Date: Wed, 1 Jan 2014 11:46:36 -0500
From: Allen Matlins
Subject: Development and Prosperity in Chatham County
Here’s a paragraph from a Special Report in The Economist titled Biodiversity. The bottom line is that wealthier regions sometimes do a better job of protecting and sustaining biodiversity.
“that is thanks to the developments covered in this special report – shifting public attitudes to other species, increasing appreciation of natural environments, legislation to stop the killing of endangered species, programs to eradicate invasive species, more and bigger protected areas for wildlife, subsidies to restore degraded habitat, better sanitation, better regulation of pesticides, decreasing levels of conflict and increasingly effective states implementing conservationist legislation. *All of these become more prevalent as countries get richer*.” The Economist, September 14, 2013, Special Report, Biodiversity, Averting the Sixth Extinction, p.15:
Does upgrading become more prevalent as a county gets richer? Welcome new developments? Continue to work on Haw River and Jordan Lake cleanup? Keep Kudzu out? Control Sevin dust and Coyotes?

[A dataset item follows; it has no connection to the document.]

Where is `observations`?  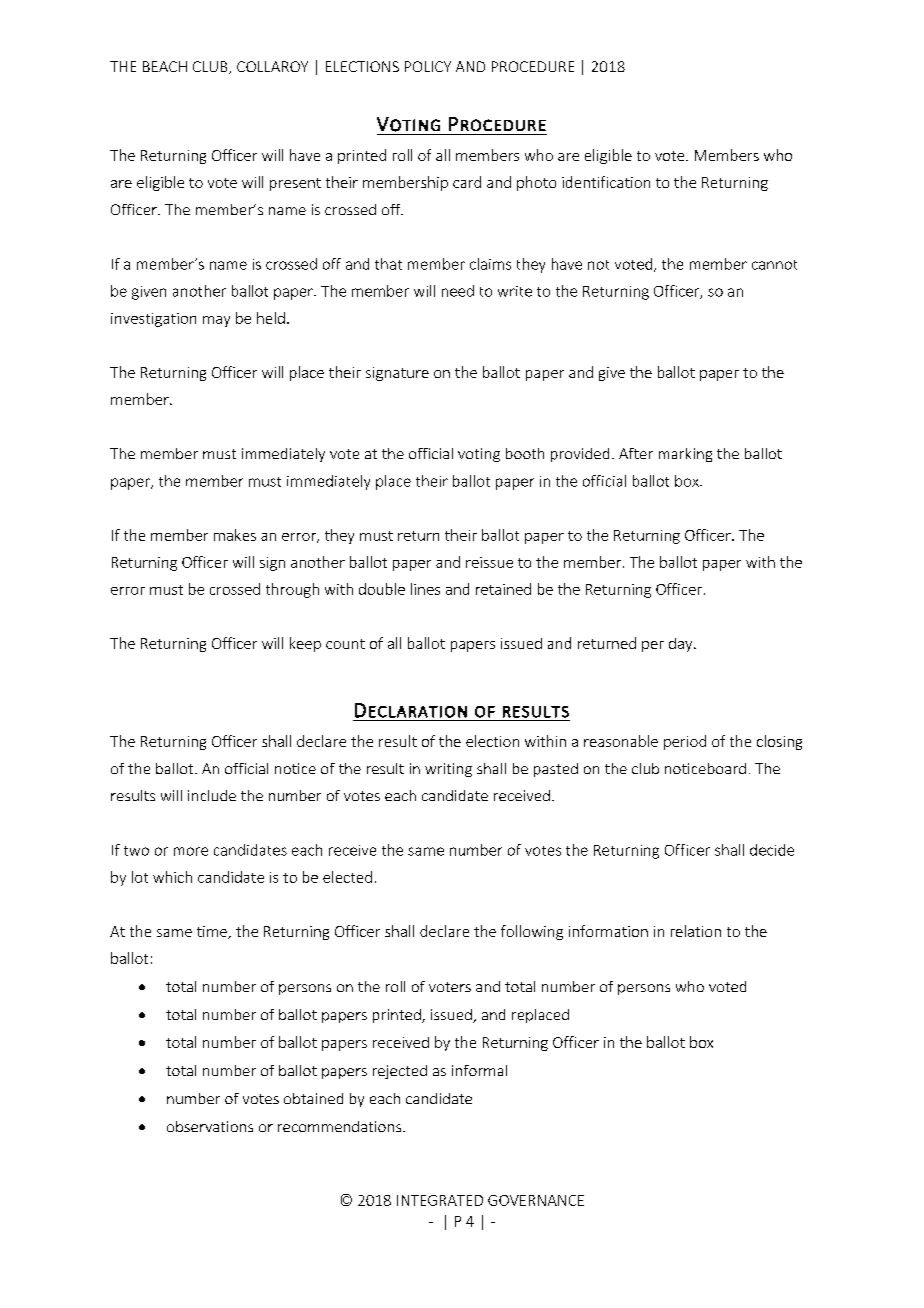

What development and prosperity did the first settlers have in mind when they came here around 1751? Apparently the Catawba Indians were friendly towards the colonists and later served side by side with them fighting the British in our Revolutionary War. How did it turn out for the Catawba?
It’s easy to justify anti-development perspectives as long as one forgets that there’s probably not a single person contributing to this debate who would be here were it not for a long series of developers.